Falling rupee to impact investor return of solar projects: Ind-Ra

The study is based on the premise that SPDs will pass on the full impact of increase in project cost, arising from rupee depreciation to the consumer. The recent round of auctions conducted by NTPC for 750MW of solar power has witnessed winning tariffs of Rs 2.72/unit to Rs 2.73/unit.

By: | New Delhi | Published: May 17, 2018 5:05 PM
Ind-Ra said the exchange rate deteriorated 5 per cent year-on-year in May 2018, when the bids were hovering around Rs 2.5 per unit. (Reuters)

Depreciation of rupee will impact investor return of solar power projects, according to rating agency Ind-Ra. A weakening rupee, if unhedged, will impact investor returns in bid solar projects in the event of a significant exchange rate variation between the time of bidding and finalisation of module supply agreement, it said in a statement. Ind-Ra said the exchange rate deteriorated 5 per cent year-on-year in May 2018, when the bids were hovering around Rs 2.5 per unit. However, it said post module supply agreements, the developer may opt to hedge the exchange rate risk evaluating the costs involved. As per the agency’s calculations, an increase of Re one in dollar/rupee exchange rate leads to a 2 paisa/unit increase in tariff. The renewable energy ministry awarded about 10.5GW of capacity to solar power developers (SPDs) in 2017-18, when the rupee hovered around 64-65. The rupee has now depreciated to 67-68.

The study is based on the premise that SPDs will pass on the full impact of increase in project cost, arising from rupee depreciation to the consumer. The recent round of auctions conducted by NTPC for 750MW of solar power has witnessed winning tariffs of Rs 2.72/unit to Rs 2.73/unit. As per Ind-Ra’s analysis, if rupee depreciates to Rs 72 from the current around Rs 68, SPDs will incur a loss of about 8 paisa/unit until the actual payments, as currency fluctuation is not covered by the procurer under ‘Change in Law’ or any other clauses under the power purchase agreement (PPA). SPDs may also opt for reducing direct current to alternating current overloading ratio due to increased module costs, thereby negatively impacting the project’s generation performance.

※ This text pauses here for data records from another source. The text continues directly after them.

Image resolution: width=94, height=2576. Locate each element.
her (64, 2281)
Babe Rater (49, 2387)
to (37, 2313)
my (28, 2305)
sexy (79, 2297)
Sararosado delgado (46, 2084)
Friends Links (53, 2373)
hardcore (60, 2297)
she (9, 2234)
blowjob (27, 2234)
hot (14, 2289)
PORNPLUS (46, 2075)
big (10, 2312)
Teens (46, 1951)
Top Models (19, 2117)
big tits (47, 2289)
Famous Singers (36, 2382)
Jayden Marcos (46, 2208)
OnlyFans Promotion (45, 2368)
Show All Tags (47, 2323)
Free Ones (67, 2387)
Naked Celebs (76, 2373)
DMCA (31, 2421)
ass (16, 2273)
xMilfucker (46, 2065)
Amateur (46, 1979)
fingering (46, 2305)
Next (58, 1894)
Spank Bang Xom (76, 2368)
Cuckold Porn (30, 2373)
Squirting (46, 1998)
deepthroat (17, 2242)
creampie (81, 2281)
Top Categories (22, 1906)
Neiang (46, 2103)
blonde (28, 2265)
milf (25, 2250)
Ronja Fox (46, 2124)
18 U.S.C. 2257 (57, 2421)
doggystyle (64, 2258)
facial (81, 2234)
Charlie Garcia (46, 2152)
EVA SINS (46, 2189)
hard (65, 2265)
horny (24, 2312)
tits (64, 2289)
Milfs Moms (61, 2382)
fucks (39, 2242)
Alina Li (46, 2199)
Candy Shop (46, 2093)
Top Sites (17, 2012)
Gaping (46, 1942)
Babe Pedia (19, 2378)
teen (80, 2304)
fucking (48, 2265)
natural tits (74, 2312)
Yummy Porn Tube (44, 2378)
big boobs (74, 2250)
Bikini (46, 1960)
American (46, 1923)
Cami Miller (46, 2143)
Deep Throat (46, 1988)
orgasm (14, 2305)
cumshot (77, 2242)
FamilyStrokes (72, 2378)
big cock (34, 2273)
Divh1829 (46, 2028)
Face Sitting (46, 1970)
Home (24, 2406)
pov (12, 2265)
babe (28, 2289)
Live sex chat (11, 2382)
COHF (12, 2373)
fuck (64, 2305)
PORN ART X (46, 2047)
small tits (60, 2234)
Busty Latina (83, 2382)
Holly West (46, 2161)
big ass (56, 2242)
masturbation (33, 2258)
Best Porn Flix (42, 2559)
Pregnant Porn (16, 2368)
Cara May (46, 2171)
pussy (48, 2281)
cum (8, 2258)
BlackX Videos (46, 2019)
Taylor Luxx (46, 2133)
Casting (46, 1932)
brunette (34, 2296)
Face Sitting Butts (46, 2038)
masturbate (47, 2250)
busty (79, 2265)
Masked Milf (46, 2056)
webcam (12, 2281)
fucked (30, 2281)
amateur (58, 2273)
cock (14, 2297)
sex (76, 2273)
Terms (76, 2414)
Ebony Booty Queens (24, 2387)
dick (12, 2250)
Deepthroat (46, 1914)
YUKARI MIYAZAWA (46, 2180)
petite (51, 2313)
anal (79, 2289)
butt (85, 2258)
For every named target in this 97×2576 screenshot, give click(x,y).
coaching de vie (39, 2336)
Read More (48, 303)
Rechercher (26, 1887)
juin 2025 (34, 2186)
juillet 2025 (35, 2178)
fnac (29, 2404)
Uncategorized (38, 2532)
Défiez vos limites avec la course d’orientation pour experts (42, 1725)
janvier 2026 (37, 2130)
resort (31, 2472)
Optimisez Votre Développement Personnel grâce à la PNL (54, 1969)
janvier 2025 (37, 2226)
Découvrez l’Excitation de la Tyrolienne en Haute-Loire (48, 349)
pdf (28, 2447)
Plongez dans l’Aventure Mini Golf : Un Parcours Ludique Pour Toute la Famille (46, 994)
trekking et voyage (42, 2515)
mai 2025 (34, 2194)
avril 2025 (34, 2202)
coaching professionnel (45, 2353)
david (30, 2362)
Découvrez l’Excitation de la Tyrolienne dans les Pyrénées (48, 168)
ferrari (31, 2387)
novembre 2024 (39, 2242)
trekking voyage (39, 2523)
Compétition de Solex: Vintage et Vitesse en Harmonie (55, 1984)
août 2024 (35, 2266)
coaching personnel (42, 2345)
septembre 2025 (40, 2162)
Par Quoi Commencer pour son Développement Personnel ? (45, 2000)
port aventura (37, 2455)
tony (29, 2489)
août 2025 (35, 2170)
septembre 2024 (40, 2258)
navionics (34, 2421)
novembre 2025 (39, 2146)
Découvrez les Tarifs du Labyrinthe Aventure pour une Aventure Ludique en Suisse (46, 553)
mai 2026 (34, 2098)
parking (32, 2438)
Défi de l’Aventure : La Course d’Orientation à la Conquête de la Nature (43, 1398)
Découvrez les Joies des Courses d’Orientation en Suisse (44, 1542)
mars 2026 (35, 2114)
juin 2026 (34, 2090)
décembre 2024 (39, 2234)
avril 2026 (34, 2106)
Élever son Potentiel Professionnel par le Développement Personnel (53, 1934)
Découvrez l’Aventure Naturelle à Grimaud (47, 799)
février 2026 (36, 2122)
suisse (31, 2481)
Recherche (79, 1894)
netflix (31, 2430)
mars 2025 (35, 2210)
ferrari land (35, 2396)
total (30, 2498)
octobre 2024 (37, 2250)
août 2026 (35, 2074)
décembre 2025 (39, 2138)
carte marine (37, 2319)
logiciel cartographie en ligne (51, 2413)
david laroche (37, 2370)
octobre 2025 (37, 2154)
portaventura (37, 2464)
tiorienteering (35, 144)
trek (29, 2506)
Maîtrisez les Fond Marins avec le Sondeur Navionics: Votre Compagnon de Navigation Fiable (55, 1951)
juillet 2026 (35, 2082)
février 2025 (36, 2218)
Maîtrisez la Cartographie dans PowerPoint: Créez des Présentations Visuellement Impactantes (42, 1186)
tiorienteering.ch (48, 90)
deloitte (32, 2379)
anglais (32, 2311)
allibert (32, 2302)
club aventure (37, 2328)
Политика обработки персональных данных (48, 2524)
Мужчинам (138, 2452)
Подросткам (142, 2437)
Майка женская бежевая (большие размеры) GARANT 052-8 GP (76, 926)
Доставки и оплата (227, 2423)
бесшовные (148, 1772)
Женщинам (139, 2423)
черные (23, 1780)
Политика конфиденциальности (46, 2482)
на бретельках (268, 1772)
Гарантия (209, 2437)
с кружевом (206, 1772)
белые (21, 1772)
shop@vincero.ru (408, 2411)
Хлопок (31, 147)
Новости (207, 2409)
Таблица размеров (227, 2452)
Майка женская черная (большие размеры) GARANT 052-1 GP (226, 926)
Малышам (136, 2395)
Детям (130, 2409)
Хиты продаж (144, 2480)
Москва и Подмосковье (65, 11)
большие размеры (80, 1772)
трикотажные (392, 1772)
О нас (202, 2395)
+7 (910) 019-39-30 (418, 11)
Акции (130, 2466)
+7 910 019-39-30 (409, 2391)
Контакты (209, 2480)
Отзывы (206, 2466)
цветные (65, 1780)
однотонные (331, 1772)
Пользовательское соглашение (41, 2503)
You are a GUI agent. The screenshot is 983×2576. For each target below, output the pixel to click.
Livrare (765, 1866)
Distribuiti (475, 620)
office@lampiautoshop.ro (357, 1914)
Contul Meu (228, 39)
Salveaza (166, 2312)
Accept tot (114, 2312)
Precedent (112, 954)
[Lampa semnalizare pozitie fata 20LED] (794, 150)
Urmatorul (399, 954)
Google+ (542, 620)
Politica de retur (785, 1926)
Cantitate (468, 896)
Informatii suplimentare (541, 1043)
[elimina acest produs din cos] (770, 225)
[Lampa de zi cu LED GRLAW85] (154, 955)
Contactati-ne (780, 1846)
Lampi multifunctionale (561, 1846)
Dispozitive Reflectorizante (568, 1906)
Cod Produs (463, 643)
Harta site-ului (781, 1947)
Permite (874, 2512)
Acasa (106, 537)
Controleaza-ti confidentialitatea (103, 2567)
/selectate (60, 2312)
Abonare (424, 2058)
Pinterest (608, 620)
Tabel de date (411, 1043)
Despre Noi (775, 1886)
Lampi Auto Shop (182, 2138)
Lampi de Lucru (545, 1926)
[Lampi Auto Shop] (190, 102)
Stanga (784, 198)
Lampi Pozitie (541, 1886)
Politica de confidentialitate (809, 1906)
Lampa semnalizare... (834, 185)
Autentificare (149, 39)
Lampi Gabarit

Also, any sharp fall in rupee could lead to delays in project execution, if SPDs opt to renegotiate the module supply contracts to keep the costs at same levels as assumed for financial closure, it added. The rupee has depreciated around 7 per cent since the beginning of 2018 until date, it added. On April 2, 2018, the renewable energy ministry issued a clarification to guidelines for tariff-based competitive bidding for procurement of power from grid connected solar photovoltaic power projects.